ПРЕДЛОЖЕННЫЙ ФРАГМЕНТ:
━━━━━━━━━━━━━━━━━━━━

Подчас установление авторитаризма представляется упрощенно как результат некоторого тайного сговора властных структур: номенклатуры, армии, военно–промышленного комплекса и т. д., т. е. эта проблема рассматривается в свете теории заговора. Более вероятным представляется сценарий, когда те или иные властные структуры будут более настоятельно усиливать свое повседневное влияние на принятие решений, стимулируя рост массового недовольства, общей дезорганизации, следуя призывам снизу восстановить уравнительное распределение. Другой движущей силой может быть активизация имперских ценностей, инициируемая психологической и другими формами давления народов, вставших на путь национального развития, движения к независимости. Давление этих двух сил может вызвать к жизни весьма реакционную форму авторитаризма. Такого рода настроения не редкость. Например, «наблюдатели считают умеренный авторитаризм в России практически неизбежным, и только является вопросом, сколь быстро он перерастет из умеренной фазы в неумеренную» [25]. К авторитаризму толкает кардинальная неспособность общества молниеносно, как это соответствует массовым экспектациям, создать какие–то качественно новые, принципиально более эффективные политические, экономические и прочие механизмы.
Важнейший вопрос — это характер авторитаризма. Авторитаризм возможен, как показывает опыт нашей истории, в результате гражданской войны, победы одной из сторон в ней, и тогда на побежденных, как на противников некоторой манихейской идеологии, обрушиваются террор и расправа. Но авторитарная власть, возникшая в сравнительно спокойной обстановке, может быть этапом на пути к рынку и даже, в конечном итоге, к демократии. Она может рассчитывать на поддержку по крайней мере части либералов. В принципе переход к авторитаризму несет в себе альтернативу между традиционалистским авторитаризмом, авторитаризмом, склонным перерасти в тоталитаризм, и возможностью либерально–авторитарного идеала. Можно как угодно относиться к такой перспективе, но невозможно ее игнорировать.
Важнейшим условием авторитаризма является незрелость демократии. Она «не смогла найти у нас того гражданского общества, надстройкой над которым только и может быть демократия. Поэтому у нас демократия оказалась достаточной для разрушения тоталитаризма, но совершенно непригодной даже для того, чтобы хотя бы дать 15 соток земли даже при великом изобилии земли. Демократия выродилась в схватки за микрофоны в залах выборного органа. Сами по себе демократы — без аппаратных сил — оказались не способными руководить» [26]. Отсюда вывод: «Основным действующим лицом должна стать исполнительная власть». Г. Попов предлагает, в частности, приостановить деятельность всех советов, ограничиться раз в пять лет выборами Президента России, губернаторов земель, мэров городов и старост поселений. Остальные руководители «должны назначаться вышестоящими выборными административными руководителями». При этом предлагается ввести систему федеральных земель [27].

━━━━━━━━━━━━━━━━━━━━

ЧТО НУЖНО СДЕЛАТЬ: Продолжите фрагмент об установлении авторитаризма в России, начав сразу после его последнего предложения.

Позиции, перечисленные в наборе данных
━━━━━━━━━━━━━━━━━━━━

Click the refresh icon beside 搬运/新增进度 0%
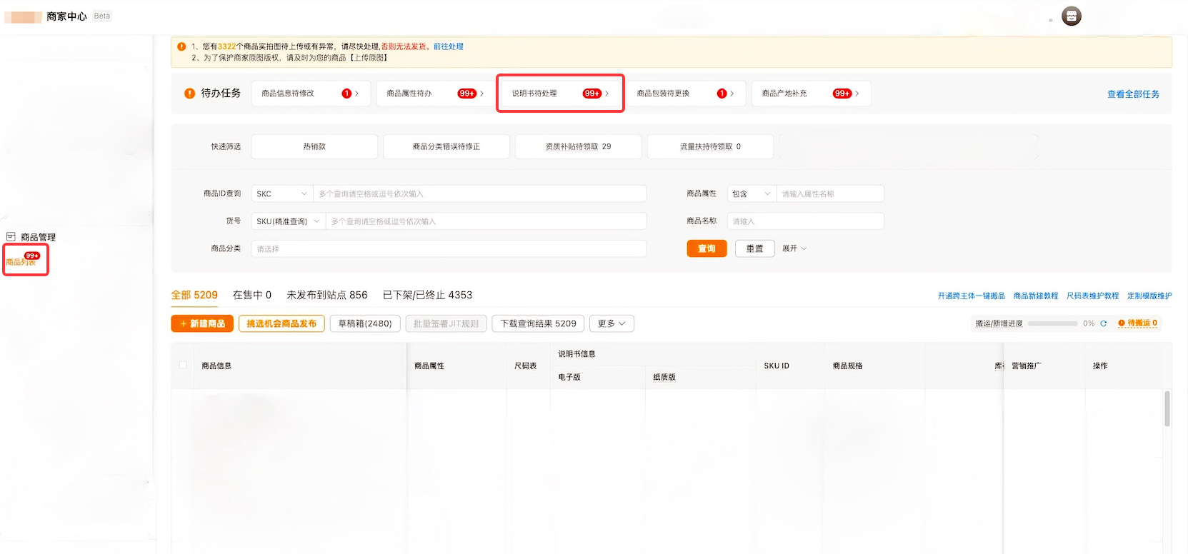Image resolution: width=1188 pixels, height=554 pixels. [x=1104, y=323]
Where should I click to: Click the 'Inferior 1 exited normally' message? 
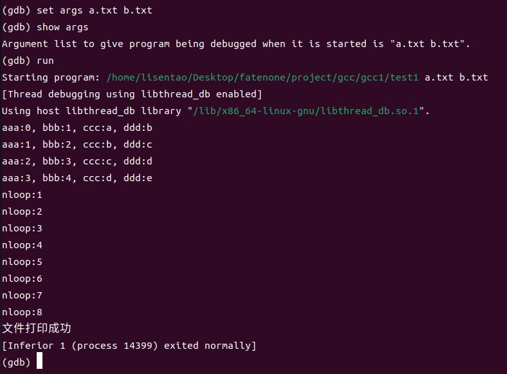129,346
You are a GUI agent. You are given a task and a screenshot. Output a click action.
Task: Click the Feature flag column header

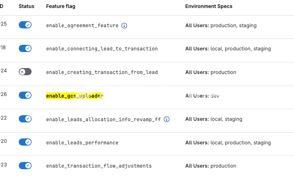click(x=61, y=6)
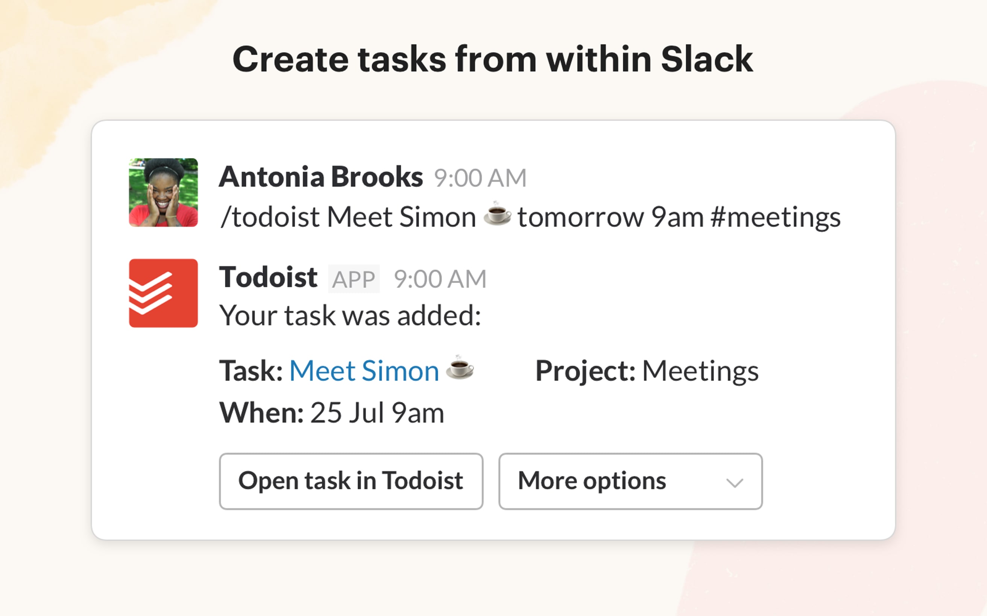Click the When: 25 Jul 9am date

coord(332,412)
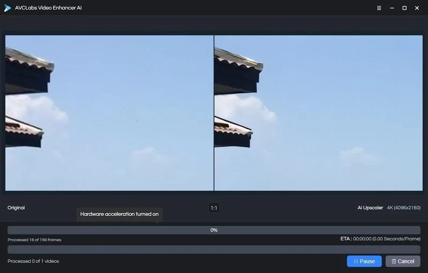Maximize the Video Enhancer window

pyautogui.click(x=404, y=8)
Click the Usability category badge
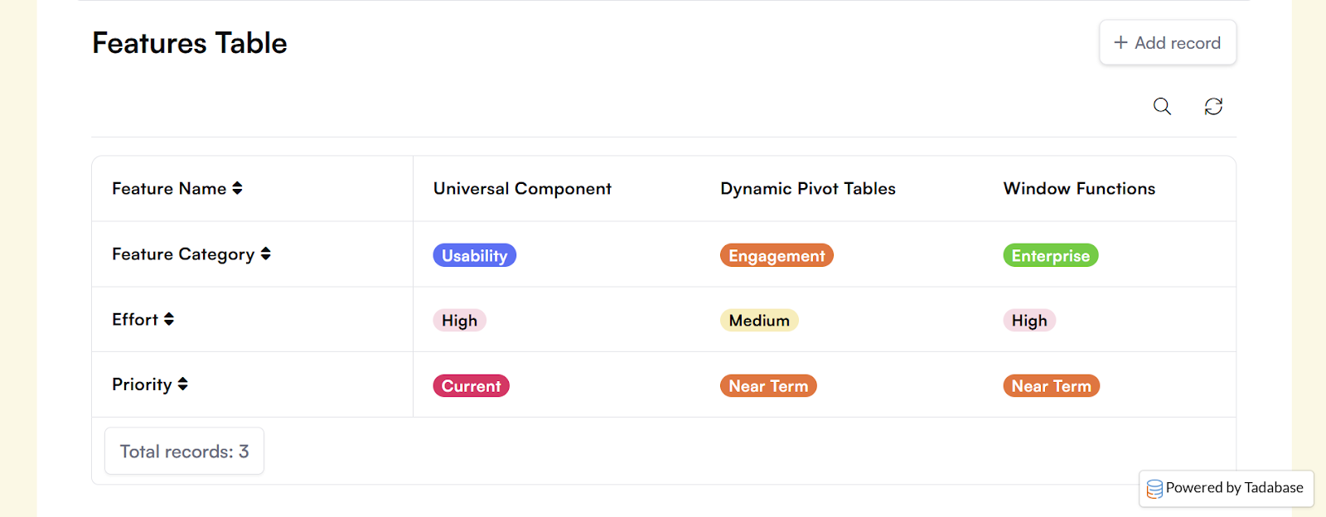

━━━━━━━━━━━━━━━━━━━━

ОТВЕТ К ЗАДАНИЮ:
Подобное отрицание авторитаризмом исходного начала исторического периода (в данном случае демократического) не является в истории страны необычным делом. В двух предшествующих глобальных периодах изначальное влияние соборности оказалось нефункциональным. В первом случае она превратилась в авторитаризм монархической власти, во втором — была вытеснена властью партии нового типа. Существуют различные формы авторитаризма. Его наступление может сопровождаться борьбой между его разными версиями, между авторитаризмом как разновидностью вечевого идеала и теоретически возможным либерально–авторитарным идеалом, переходящим в либерально–почвенный. Нельзя исключить, что борьба за второй вариант в рамках авторитаризма может стать реальной нравственной проблемой для либералов.
Переход от завершающего этапа второго периода («перестройка») к первому этапу третьего, несмотря на четкие даты — 19–21 августа, 8 и 25 декабря 1991 года — был по сути постепенным, так как в обоих этапах значительную роль играло стремление осуществить либеральный идеал. Перерыв постепенности и крах советской государственности внешне произошел в результате инверсионной попытки так называемого августовского путча. На самом деле этот крах надвигался давно. Авторитарные устремления зародились еще в конце горбачевского этапа — в виде неудачной попытки установить президентский режим. Попытка насильственного утверждения режима ГКЧП была уже прямой заявкой на восстановление авторитарной власти. Тема авторитаризма постоянно звучит в обществе.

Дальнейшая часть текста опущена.